### WHAT IS EXPECTED
The required output is the exact run of lines below that opens at the line with "is (1200, 1600)." and closes at the line with "Given: Jump navigator to the 2016 area".

::::::::

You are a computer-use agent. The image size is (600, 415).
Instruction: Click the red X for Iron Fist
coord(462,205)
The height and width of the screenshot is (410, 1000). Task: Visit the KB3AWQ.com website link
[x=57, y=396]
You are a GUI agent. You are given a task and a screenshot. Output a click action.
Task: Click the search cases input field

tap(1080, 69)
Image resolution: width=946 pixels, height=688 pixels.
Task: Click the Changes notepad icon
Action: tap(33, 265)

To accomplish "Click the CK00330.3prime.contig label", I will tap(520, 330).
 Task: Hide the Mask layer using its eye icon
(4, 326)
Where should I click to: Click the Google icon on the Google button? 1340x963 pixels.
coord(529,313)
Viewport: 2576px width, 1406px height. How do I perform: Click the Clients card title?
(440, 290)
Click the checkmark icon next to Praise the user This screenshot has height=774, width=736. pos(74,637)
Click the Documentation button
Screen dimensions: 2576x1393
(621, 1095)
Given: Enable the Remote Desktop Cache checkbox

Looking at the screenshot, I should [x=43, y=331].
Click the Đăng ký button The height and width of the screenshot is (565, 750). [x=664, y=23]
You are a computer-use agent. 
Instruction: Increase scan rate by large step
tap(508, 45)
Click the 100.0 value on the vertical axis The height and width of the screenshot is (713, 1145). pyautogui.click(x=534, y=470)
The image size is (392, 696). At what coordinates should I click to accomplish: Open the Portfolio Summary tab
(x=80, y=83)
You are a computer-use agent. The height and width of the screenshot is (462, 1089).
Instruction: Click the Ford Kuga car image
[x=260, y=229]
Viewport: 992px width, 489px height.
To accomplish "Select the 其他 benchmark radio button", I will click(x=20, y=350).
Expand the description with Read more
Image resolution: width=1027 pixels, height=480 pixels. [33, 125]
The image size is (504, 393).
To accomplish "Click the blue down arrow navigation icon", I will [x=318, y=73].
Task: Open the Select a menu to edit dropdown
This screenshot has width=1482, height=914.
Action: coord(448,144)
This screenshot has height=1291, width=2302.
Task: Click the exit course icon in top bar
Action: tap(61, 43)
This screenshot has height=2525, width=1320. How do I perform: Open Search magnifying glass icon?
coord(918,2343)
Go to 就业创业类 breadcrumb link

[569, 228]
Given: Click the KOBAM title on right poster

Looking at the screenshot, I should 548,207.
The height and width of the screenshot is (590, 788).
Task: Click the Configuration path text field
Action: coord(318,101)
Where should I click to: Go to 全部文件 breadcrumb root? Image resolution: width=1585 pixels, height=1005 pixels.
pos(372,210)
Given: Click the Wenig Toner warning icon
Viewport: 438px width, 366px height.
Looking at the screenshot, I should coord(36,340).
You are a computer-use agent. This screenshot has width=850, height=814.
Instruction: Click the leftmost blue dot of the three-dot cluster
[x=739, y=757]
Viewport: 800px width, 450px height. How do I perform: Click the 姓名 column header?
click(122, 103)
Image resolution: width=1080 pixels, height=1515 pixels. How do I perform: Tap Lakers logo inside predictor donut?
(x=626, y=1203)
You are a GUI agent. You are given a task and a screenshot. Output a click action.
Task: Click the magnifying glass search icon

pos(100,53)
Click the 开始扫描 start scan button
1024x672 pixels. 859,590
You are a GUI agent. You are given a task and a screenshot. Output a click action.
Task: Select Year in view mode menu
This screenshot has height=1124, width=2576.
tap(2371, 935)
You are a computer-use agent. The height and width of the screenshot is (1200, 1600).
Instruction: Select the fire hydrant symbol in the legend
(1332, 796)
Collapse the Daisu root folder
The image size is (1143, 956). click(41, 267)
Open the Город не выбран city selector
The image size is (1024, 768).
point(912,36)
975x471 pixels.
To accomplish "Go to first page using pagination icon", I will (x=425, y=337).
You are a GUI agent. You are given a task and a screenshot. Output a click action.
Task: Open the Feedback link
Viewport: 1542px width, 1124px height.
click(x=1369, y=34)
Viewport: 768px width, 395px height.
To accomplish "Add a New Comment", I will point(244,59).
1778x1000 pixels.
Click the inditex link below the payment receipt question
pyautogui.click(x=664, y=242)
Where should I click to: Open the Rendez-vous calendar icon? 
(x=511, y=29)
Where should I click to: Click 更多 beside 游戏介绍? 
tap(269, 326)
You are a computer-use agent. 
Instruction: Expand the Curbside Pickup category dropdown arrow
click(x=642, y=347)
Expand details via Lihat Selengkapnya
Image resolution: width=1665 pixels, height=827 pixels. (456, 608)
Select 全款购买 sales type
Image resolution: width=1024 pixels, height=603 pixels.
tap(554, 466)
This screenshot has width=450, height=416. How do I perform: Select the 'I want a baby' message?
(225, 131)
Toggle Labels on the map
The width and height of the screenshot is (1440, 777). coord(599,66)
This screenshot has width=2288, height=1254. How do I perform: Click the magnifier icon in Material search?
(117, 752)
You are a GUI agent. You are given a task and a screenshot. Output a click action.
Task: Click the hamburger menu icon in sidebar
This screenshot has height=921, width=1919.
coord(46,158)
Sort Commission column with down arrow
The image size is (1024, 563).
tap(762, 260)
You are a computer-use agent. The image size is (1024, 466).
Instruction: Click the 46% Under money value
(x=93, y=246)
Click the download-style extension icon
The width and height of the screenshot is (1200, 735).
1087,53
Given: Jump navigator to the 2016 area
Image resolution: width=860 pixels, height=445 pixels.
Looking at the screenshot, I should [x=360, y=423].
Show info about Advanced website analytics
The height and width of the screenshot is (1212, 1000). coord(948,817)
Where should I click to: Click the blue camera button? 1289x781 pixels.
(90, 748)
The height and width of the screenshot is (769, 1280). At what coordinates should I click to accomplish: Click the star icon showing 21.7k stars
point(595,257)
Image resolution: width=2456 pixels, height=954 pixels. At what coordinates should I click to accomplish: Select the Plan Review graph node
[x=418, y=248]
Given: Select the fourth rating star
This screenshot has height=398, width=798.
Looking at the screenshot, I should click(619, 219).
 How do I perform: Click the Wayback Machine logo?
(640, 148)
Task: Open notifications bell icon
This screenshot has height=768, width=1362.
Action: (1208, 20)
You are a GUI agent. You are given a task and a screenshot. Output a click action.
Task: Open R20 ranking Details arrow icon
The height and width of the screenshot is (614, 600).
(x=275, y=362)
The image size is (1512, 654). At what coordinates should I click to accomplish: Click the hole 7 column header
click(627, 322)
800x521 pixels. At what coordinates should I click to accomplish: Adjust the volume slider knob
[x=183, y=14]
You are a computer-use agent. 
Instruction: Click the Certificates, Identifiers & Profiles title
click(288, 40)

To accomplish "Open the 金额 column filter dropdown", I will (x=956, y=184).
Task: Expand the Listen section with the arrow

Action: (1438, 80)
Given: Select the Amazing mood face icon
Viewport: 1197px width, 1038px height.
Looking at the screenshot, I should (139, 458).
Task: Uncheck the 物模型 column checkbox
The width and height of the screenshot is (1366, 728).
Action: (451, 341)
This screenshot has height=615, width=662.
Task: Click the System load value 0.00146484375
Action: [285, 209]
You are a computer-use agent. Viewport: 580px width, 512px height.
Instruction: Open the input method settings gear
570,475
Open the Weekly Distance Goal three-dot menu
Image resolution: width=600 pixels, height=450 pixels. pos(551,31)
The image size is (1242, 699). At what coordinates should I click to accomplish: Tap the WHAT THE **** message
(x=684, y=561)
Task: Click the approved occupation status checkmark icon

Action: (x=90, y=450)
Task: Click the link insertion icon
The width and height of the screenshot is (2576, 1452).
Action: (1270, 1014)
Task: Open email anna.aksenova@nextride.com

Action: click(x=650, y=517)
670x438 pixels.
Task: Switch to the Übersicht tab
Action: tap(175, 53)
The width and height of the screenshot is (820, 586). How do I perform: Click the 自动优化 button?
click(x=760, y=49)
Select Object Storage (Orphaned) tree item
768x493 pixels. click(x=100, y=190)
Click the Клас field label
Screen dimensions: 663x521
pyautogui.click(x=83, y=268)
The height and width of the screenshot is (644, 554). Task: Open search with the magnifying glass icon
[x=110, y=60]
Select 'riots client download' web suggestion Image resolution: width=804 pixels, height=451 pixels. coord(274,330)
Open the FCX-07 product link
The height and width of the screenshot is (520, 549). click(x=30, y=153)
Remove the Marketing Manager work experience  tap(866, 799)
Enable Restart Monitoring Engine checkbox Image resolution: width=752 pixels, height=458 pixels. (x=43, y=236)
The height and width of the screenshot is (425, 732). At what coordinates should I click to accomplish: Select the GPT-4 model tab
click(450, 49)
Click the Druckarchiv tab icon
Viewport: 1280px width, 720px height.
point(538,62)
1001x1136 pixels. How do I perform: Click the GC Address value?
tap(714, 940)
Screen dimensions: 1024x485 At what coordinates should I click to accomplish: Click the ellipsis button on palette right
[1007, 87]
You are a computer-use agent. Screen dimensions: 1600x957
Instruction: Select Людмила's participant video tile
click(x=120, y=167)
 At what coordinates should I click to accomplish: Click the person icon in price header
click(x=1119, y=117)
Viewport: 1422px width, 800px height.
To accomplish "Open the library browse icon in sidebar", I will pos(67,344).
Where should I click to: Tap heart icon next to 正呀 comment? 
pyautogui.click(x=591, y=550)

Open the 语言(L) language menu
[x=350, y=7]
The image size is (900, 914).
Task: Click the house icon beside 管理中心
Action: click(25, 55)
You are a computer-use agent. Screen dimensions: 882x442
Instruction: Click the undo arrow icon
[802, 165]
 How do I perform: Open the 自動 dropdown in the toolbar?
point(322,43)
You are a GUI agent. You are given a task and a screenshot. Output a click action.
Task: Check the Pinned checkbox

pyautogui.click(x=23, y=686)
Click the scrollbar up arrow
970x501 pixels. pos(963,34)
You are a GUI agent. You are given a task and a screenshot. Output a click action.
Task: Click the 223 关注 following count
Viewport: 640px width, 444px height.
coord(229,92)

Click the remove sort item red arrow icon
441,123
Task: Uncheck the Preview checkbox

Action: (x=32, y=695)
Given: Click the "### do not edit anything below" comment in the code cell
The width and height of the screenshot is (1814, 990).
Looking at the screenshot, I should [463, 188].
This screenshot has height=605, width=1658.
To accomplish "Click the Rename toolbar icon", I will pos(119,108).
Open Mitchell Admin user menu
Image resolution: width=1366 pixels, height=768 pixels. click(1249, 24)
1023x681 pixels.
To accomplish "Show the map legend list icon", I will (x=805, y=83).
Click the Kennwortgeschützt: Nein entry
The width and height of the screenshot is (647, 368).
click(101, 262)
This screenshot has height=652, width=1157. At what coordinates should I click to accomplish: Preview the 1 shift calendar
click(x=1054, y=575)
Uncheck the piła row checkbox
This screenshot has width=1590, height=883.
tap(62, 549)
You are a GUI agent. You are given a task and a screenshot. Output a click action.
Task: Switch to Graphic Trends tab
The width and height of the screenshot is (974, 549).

::::::::

### ANSWER SECTION
You are a computer-use agent. The height and width of the screenshot is (1200, 1600).
Instruction: Select the fire hydrant symbol in the legend
(1332, 796)
Collapse the Daisu root folder
The image size is (1143, 956). click(41, 267)
Open the Город не выбран city selector
The image size is (1024, 768).
point(912,36)
975x471 pixels.
To accomplish "Go to first page using pagination icon", I will (x=425, y=337).
You are a GUI agent. You are given a task and a screenshot. Output a click action.
Task: Open the Feedback link
Viewport: 1542px width, 1124px height.
click(x=1369, y=34)
Viewport: 768px width, 395px height.
To accomplish "Add a New Comment", I will point(244,59).
1778x1000 pixels.
Click the inditex link below the payment receipt question
pyautogui.click(x=664, y=242)
Where should I click to: Open the Rendez-vous calendar icon? 
(x=511, y=29)
Where should I click to: Click 更多 beside 游戏介绍? 
tap(269, 326)
You are a computer-use agent. 
Instruction: Expand the Curbside Pickup category dropdown arrow
click(x=642, y=347)
Expand details via Lihat Selengkapnya
Image resolution: width=1665 pixels, height=827 pixels. (456, 608)
Select 全款购买 sales type
Image resolution: width=1024 pixels, height=603 pixels.
tap(554, 466)
This screenshot has width=450, height=416. How do I perform: Select the 'I want a baby' message?
(225, 131)
Toggle Labels on the map
The width and height of the screenshot is (1440, 777). coord(599,66)
This screenshot has width=2288, height=1254. How do I perform: Click the magnifier icon in Material search?
(117, 752)
You are a GUI agent. You are given a task and a screenshot. Output a click action.
Task: Click the hamburger menu icon in sidebar
This screenshot has height=921, width=1919.
coord(46,158)
Sort Commission column with down arrow
The image size is (1024, 563).
tap(762, 260)
You are a computer-use agent. The image size is (1024, 466).
Instruction: Click the 46% Under money value
(x=93, y=246)
Click the download-style extension icon
The width and height of the screenshot is (1200, 735).
1087,53
Given: Jump navigator to the 2016 area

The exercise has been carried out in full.